* **Ausgangstext**:
********

Dieser symbolisiert ein Fahrzeug aus der Zukunft, das Abgestürzt ist und seinen Abdruck oder Spuren, als eine Art Fossile, hinterlassen hat.
Ein Symbol für das Ende der Zukunft!
Das fertig gestellte Gefäß wurde Anfang 2024 im Rahmen der Bonsai Trophy 2024 in Genk, Belgien ausgestellt und fand viel Anklang beim Publikum!
Hier mehr Details und Bilder:
Erst später werden die Stücke, nach dem Antrocknen in einen lederharten Zustand, mit einer Schablone in die genaue Größe zugeschnitten.
Das Vorbereiten der Kontaktflächen
In diesem Zustand, d.h. lederhart, werden die Kontaktflächen zugeschnitten
und sollten möglichst genau vorbereitet werden.
Tipp: Je enger die Kontaktflächen zusammenpassen, desto weniger Risse können entstehen.
Hier ein Werkzeug um unterschiedliche Winkel oder Fasen einzuschneiden:
Diese zukünftigen "Nähte" werden mit einem Messer oder speziellem Stahlblech mit scharfen Zähnen durch kreuzweises Anritzen aufgeraut.
Zeit Dich zu entspannen und das erste Antrocknen der so vorbereiteten Stücke abzuwarten!!!
Tipp: Wichtig ist, die Teile bereits nach ihrem Einsatzort auf eine weiche Unterlage z.B. Schaumstoffolie anzuordnen.

********

Datensätze aus einer Sammlung:
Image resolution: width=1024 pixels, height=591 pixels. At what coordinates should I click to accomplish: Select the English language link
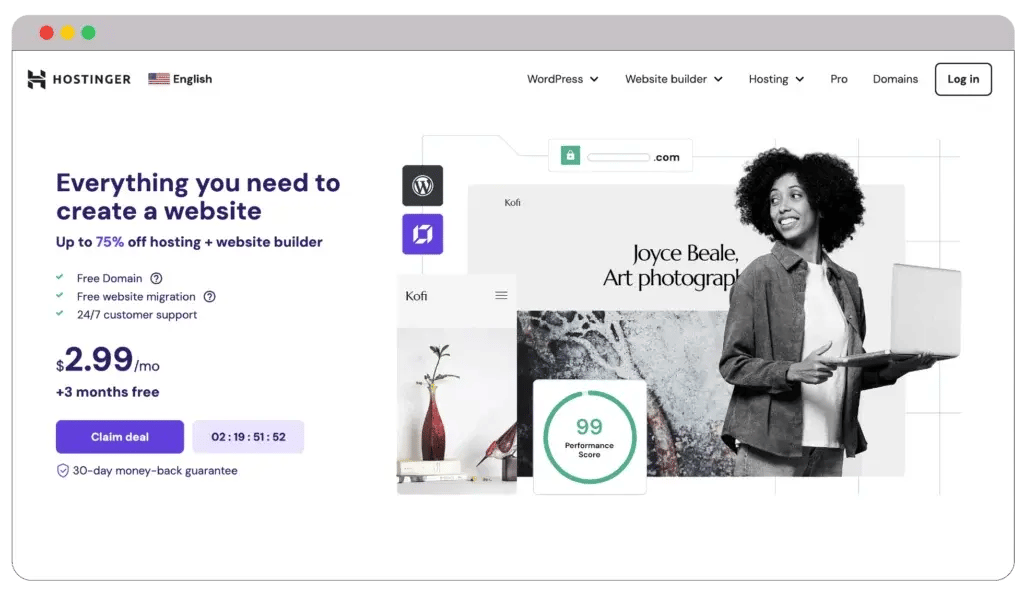192,79
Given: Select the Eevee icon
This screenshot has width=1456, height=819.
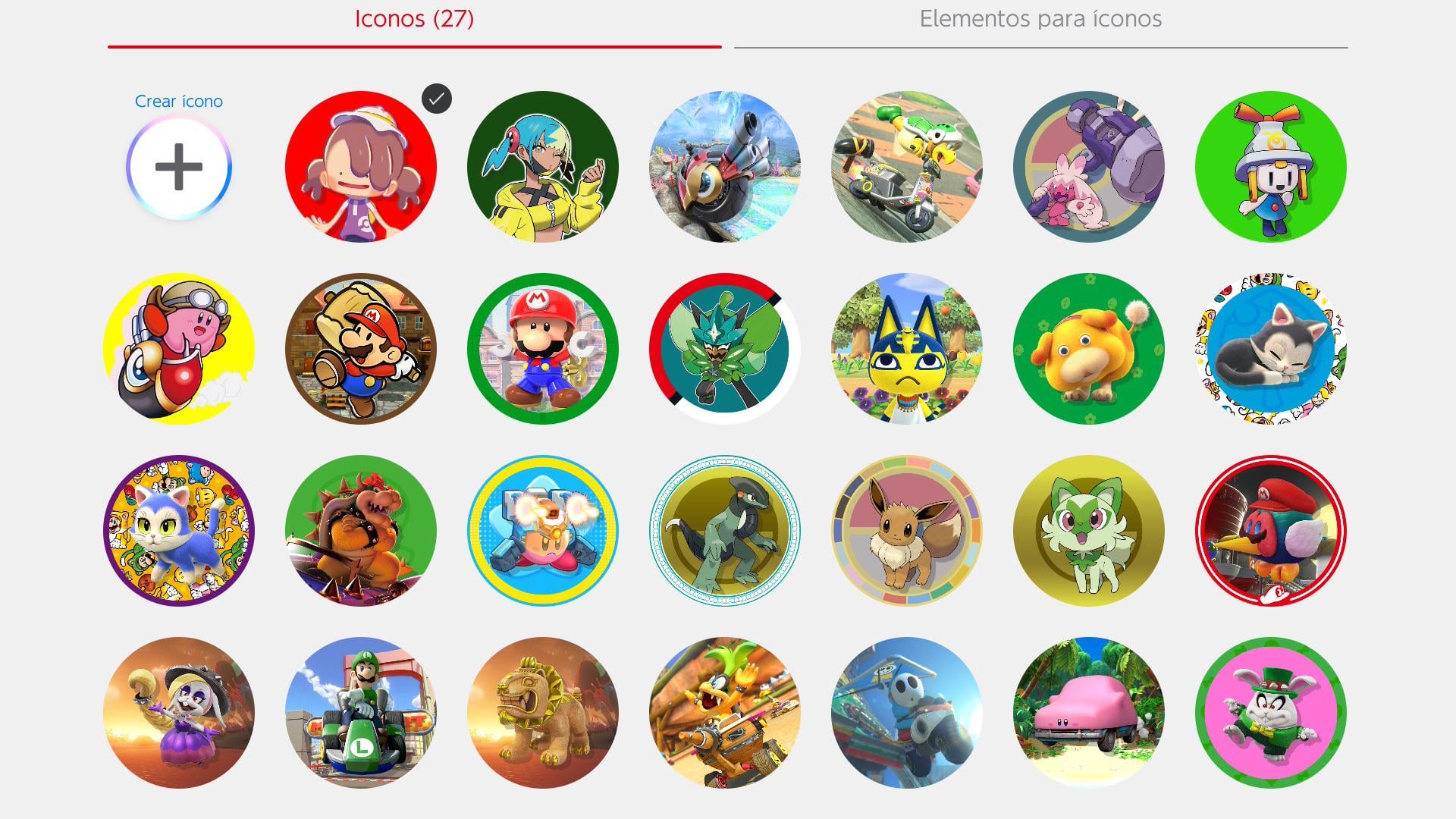Looking at the screenshot, I should [907, 531].
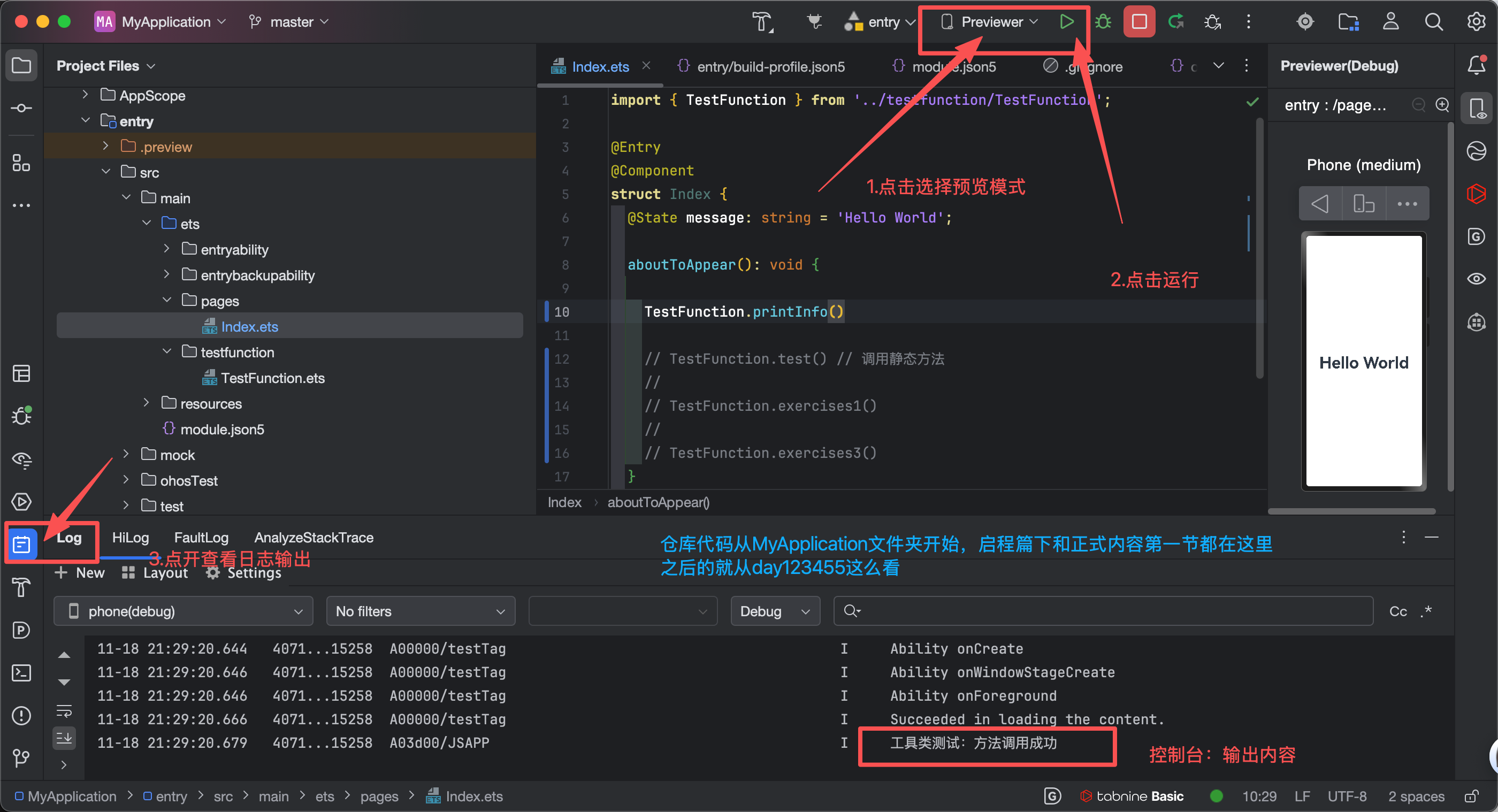Switch to the HiLog tab
The width and height of the screenshot is (1498, 812).
pyautogui.click(x=130, y=538)
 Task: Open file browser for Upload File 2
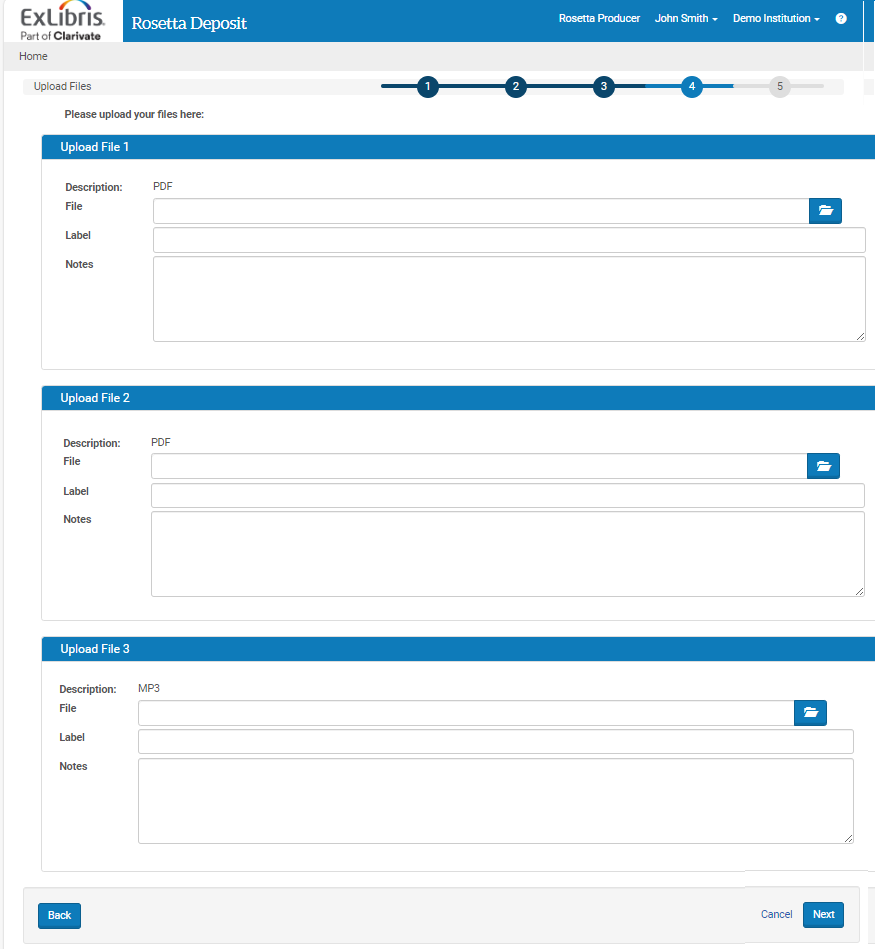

********

* **Gegebene Anweisung**:
Entnimm dem Ausgangstext wortgetreu die Passage, die mit „Dieser symbolisiert ein“ einsetzt und bis einschließlich „genau vorbereitet werden.“ weitergeht.

* **Antwort zur Aufgabe**:
Dieser symbolisiert ein Fahrzeug aus der Zukunft, das Abgestürzt ist und seinen Abdruck oder Spuren, als eine Art Fossile, hinterlassen hat.
Ein Symbol für das Ende der Zukunft!
Das fertig gestellte Gefäß wurde Anfang 2024 im Rahmen der Bonsai Trophy 2024 in Genk, Belgien ausgestellt und fand viel Anklang beim Publikum!
Hier mehr Details und Bilder:
Erst später werden die Stücke, nach dem Antrocknen in einen lederharten Zustand, mit einer Schablone in die genaue Größe zugeschnitten.
Das Vorbereiten der Kontaktflächen
In diesem Zustand, d.h. lederhart, werden die Kontaktflächen zugeschnitten
und sollten möglichst genau vorbereitet werden.